“I really can’t stay – Baby it’s cold outside
I’ve got to go away – Baby it’s cold outside
This evening has been – Been hoping that you’d drop in
So very nice – I’ll hold your hands, they’re just like ice”
Being stuck in a polar vortex really stinks. This is especially true for children and their parents suffering from cold- and snow-induced cabin fever. With kids heading back to school after a hopefully happy and warm Christmas vacation, that “fever” has broken, even if the temperature outside hasn’t budged much. The American Academy of Pediatrics warns parents just how dangerous extreme weather events like cold snaps can be:
Children exposed to extreme cold for too long and without warm, dry, breathable clothing can get frostbite or even life-threatening hypothermia.
Children are more at risk from the cold than adults. Because their bodies are smaller, they lose heat more quickly. Especially if they’re having fun, they may be less likely to come inside when they’re getting too cold.
That last point explains why children are more vulnerable to frostbite (when the skin literally freezes, causing serious tissue damage, especially to fingers, toes, ears, and nose) and hypothermia (a drop in body temperature below normal) when outside temperatures plummet. Adding the effect of wind to low temperatures raises the risk. The chart below from the National Weather Service takes the wind chill into account when considering how long it takes for frostbite to set in. If the temperature and wind speed are known, the wind chill can be calculated.
The AAP offers advice on steps parents can take to protect children from frostbite and hypothermia:
Check the Wind Chill. In general, playing outside in temperatures or wind chills below -15° Fahrenheit should be avoided. At these temperatures, exposed skin begins to freeze within minutes.
What to Wear. Several thin layers will help keep kids warm and dry. Insulated boots, mittens or gloves, and a hat are essential. Make sure children change out of any wet clothes right away.
Take Breaks. Set reasonable limits on the amount of time spent playing outside to prevent hypothermia and frostbite. Make sure kids have a place to go for regular indoor breaks to warm up.

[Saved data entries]
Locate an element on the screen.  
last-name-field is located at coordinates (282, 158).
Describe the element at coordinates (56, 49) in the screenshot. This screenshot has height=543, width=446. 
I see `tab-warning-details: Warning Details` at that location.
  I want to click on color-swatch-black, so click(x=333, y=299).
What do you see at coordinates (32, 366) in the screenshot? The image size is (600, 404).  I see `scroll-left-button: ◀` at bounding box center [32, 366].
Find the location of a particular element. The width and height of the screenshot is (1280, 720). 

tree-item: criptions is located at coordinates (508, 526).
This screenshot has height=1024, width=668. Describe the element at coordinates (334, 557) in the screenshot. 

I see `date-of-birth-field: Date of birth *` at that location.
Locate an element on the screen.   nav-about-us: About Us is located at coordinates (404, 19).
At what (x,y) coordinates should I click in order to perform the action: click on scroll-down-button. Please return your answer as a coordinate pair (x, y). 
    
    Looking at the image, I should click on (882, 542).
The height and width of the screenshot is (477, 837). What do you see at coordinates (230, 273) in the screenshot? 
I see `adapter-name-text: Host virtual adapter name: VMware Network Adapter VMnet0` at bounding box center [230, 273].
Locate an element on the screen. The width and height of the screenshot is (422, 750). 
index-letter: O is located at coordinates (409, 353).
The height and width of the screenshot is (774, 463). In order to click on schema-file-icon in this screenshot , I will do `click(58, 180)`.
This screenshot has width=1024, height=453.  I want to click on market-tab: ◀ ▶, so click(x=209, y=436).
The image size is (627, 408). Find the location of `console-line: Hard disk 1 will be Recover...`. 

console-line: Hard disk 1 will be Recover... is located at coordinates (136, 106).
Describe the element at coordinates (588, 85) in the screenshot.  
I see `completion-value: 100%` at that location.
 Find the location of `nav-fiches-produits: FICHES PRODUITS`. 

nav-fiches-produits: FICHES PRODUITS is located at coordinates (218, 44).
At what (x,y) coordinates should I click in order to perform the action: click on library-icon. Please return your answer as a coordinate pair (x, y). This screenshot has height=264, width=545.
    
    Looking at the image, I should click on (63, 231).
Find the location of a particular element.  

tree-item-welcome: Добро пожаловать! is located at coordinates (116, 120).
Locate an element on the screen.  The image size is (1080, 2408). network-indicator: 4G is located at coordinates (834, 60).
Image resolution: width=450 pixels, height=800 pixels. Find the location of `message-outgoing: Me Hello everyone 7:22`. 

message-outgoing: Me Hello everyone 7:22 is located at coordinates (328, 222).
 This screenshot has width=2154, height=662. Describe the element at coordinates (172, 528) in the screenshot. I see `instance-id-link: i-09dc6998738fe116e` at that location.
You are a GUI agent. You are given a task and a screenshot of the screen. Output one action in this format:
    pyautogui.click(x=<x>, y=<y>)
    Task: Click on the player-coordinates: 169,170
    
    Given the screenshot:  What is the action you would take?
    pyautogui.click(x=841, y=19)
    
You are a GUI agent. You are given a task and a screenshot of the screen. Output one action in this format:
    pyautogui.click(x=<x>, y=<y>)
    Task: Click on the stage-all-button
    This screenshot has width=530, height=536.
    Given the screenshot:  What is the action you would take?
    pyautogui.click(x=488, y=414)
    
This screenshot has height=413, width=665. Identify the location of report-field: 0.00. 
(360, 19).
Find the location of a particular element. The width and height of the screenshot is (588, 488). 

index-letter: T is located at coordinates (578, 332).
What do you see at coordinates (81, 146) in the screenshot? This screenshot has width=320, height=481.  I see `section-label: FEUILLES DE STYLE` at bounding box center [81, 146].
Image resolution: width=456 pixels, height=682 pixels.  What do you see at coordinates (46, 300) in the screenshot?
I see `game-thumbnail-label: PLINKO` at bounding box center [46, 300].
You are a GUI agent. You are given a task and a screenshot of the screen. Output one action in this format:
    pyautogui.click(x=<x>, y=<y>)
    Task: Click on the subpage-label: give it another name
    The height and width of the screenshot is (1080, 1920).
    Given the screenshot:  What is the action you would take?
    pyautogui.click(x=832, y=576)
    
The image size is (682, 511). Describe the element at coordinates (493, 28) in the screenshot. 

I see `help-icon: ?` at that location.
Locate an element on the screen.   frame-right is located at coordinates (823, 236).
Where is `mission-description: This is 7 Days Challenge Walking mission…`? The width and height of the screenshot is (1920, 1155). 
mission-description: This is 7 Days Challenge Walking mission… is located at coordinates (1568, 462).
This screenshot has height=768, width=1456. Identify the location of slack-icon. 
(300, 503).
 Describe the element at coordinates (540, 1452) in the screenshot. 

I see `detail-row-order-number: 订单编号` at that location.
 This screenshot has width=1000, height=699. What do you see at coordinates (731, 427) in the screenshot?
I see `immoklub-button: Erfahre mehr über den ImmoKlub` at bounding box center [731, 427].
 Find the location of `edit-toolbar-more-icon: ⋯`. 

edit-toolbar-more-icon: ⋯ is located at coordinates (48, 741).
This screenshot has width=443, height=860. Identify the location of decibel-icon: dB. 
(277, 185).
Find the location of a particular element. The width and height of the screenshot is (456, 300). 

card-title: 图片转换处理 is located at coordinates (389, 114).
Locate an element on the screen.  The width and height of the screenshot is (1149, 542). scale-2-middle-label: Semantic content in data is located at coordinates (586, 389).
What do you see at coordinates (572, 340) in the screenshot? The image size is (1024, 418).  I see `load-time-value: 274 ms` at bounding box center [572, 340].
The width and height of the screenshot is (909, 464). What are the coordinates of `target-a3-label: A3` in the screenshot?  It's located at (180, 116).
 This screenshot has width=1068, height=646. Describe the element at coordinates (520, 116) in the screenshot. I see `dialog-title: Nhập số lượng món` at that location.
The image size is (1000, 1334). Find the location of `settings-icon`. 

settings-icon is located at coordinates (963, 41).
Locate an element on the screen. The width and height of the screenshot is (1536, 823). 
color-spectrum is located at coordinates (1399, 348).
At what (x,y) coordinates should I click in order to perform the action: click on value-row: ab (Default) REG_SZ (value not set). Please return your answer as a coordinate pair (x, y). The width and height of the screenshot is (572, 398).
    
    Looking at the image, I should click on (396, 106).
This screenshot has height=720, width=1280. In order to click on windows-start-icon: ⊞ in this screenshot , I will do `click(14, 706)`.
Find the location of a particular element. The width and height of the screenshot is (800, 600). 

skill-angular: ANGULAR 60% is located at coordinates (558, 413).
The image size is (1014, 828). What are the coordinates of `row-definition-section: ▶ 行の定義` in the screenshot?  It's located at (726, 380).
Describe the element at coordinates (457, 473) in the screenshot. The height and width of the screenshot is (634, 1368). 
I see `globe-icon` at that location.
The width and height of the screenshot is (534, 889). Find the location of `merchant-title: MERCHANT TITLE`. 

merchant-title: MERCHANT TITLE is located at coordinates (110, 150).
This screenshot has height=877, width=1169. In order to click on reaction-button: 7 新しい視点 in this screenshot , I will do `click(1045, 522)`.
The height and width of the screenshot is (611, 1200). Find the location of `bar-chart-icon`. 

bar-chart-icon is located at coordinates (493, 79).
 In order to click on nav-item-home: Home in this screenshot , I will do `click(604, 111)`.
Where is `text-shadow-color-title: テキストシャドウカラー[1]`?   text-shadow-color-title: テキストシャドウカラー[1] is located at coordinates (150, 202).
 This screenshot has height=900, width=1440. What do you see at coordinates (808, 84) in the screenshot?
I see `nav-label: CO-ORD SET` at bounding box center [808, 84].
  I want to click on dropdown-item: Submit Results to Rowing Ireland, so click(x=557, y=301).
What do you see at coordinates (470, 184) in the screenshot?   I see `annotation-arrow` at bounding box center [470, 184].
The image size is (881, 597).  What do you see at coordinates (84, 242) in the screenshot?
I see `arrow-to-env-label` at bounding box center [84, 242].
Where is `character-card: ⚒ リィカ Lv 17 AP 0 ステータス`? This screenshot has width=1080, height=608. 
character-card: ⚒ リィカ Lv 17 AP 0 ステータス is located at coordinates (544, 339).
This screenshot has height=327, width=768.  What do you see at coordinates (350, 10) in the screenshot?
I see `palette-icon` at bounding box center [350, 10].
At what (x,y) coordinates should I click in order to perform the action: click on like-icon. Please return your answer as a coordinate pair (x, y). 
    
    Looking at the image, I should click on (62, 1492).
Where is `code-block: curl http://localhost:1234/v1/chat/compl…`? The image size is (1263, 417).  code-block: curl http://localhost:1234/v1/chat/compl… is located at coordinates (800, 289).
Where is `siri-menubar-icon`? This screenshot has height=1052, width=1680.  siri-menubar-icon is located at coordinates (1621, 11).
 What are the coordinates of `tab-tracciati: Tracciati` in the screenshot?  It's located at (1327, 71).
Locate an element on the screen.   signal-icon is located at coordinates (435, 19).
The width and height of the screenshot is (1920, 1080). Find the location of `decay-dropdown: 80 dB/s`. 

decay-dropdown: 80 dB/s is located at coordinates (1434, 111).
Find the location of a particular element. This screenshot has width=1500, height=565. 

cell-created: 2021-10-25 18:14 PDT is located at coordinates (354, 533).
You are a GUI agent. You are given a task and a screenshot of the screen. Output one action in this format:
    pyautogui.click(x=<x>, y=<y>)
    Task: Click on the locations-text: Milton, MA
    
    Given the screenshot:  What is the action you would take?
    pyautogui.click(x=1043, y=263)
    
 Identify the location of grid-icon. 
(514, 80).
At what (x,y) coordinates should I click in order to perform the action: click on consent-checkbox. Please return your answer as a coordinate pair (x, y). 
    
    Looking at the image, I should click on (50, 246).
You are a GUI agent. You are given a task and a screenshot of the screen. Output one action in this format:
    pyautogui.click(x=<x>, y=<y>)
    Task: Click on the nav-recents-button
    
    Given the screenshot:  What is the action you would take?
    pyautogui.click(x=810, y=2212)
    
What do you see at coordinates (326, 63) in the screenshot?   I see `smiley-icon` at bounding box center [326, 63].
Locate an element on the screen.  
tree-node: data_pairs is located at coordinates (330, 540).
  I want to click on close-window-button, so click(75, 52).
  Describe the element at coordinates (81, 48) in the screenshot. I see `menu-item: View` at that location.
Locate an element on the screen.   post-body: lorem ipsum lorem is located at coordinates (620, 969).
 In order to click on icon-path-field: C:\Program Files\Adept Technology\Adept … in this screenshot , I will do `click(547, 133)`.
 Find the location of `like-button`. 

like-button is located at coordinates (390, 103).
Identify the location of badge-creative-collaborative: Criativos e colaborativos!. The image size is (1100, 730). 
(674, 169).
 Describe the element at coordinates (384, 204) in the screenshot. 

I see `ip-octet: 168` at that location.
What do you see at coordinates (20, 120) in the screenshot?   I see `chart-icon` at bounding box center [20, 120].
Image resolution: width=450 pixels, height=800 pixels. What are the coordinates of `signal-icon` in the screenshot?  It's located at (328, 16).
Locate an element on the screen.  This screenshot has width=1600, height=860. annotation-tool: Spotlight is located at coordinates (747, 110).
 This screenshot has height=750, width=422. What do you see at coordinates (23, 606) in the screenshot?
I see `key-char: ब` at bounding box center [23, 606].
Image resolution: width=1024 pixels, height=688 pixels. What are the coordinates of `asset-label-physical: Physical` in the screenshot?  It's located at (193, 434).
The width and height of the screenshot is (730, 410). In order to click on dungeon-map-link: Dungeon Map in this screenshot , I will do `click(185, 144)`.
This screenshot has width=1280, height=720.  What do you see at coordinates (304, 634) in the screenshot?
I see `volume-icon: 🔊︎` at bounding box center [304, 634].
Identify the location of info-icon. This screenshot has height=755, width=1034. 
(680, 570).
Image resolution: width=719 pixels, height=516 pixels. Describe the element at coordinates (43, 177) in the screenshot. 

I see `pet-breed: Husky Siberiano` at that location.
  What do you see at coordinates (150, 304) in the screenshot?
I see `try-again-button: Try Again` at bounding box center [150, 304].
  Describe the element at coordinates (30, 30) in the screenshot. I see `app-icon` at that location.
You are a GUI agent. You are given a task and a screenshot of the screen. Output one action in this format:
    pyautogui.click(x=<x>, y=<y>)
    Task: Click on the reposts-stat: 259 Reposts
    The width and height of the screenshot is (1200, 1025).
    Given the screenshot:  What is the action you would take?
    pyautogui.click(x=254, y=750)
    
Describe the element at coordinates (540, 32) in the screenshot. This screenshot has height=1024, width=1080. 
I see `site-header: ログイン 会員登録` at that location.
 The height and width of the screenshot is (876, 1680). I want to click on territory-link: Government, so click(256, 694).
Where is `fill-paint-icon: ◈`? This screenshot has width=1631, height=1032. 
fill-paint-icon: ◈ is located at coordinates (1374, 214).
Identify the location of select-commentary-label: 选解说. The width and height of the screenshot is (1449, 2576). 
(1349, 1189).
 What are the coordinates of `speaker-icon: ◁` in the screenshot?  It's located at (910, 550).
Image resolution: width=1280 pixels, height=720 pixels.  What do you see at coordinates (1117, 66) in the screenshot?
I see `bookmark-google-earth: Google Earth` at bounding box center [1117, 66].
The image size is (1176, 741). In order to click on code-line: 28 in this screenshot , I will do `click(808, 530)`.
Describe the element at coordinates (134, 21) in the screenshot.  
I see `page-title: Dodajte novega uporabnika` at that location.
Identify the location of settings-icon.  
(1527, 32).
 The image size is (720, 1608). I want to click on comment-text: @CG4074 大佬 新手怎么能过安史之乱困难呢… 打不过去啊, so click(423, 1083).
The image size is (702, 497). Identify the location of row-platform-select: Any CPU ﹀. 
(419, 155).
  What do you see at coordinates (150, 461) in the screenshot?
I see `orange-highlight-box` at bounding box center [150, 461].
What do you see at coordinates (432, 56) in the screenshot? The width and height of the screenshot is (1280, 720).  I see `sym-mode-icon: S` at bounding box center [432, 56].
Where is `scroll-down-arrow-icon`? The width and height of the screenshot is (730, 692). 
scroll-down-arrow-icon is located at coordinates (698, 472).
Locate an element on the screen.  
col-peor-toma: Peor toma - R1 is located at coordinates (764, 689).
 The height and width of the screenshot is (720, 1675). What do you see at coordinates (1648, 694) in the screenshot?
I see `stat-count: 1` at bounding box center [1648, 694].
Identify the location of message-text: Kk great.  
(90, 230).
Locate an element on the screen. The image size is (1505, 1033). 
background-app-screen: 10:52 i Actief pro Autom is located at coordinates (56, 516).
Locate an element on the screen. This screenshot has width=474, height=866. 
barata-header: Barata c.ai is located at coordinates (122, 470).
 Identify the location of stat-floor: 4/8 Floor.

■ WHAT TO DO:
a) Write out the passage of the cold-weather article from "Take Breaks. Set" through "to warm up.", reproducing it word for word.
b) According to the cold-weather article, below what temperature or wind chill should outdoor play generally be avoided?
The saved data entries are not required for any of this work.

■ ANSWERS BELOW:
a)
Take Breaks. Set reasonable limits on the amount of time spent playing outside to prevent hypothermia and frostbite. Make sure kids have a place to go for regular indoor breaks to warm up.

b) Below -15° Fahrenheit.